Your output should be the records below, word for word and picture-free.

═════ Data for review

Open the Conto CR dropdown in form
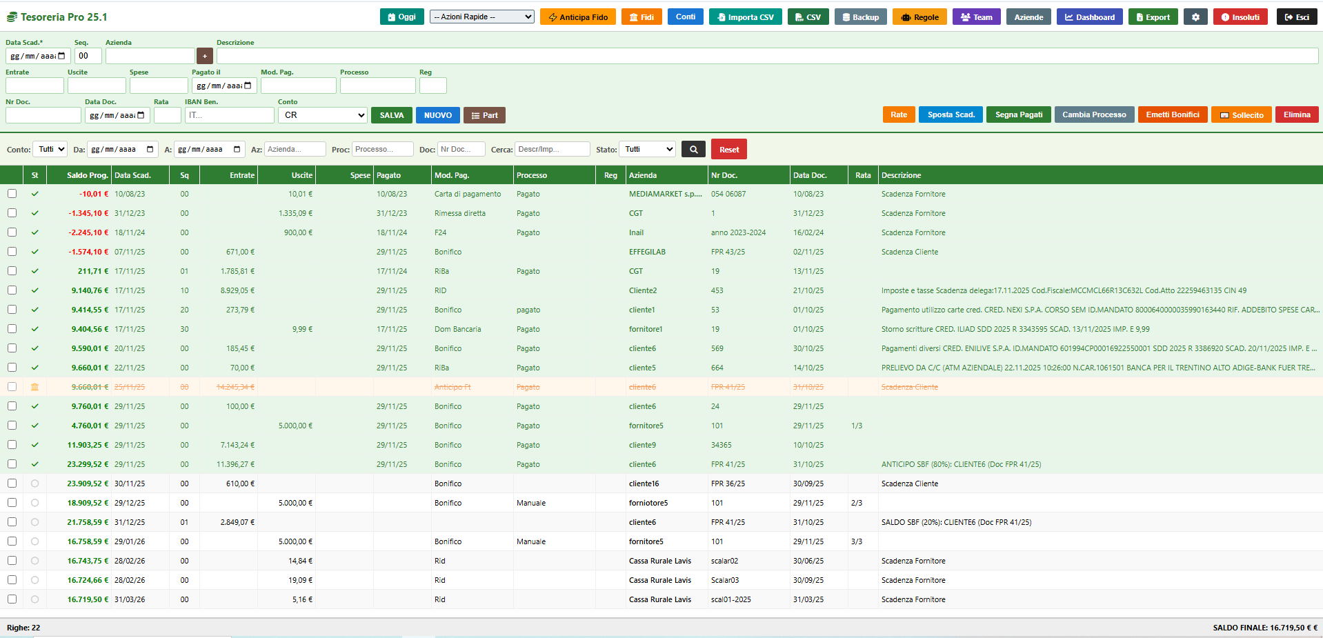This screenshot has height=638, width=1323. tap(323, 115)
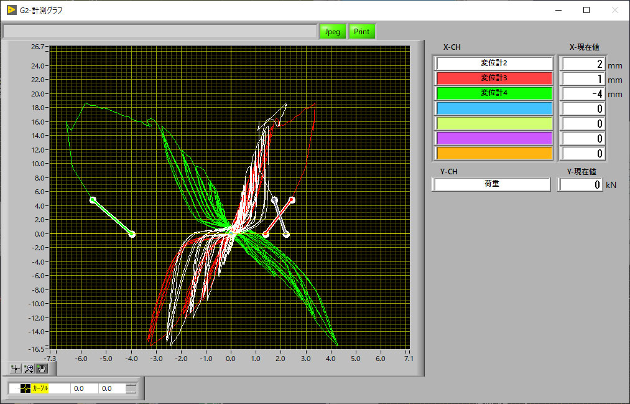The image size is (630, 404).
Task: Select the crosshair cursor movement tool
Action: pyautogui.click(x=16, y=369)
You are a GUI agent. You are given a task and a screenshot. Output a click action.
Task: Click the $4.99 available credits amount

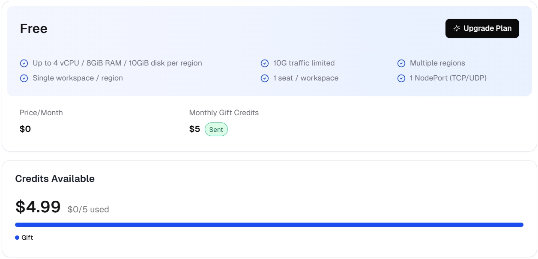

══════════

Response
Open the Conto CR dropdown in form
This screenshot has height=638, width=1323. tap(323, 115)
The image size is (630, 404).
Task: Select the crosshair cursor movement tool
Action: pyautogui.click(x=16, y=369)
You are a GUI agent. You are given a task and a screenshot. Output a click action.
Task: Click the $4.99 available credits amount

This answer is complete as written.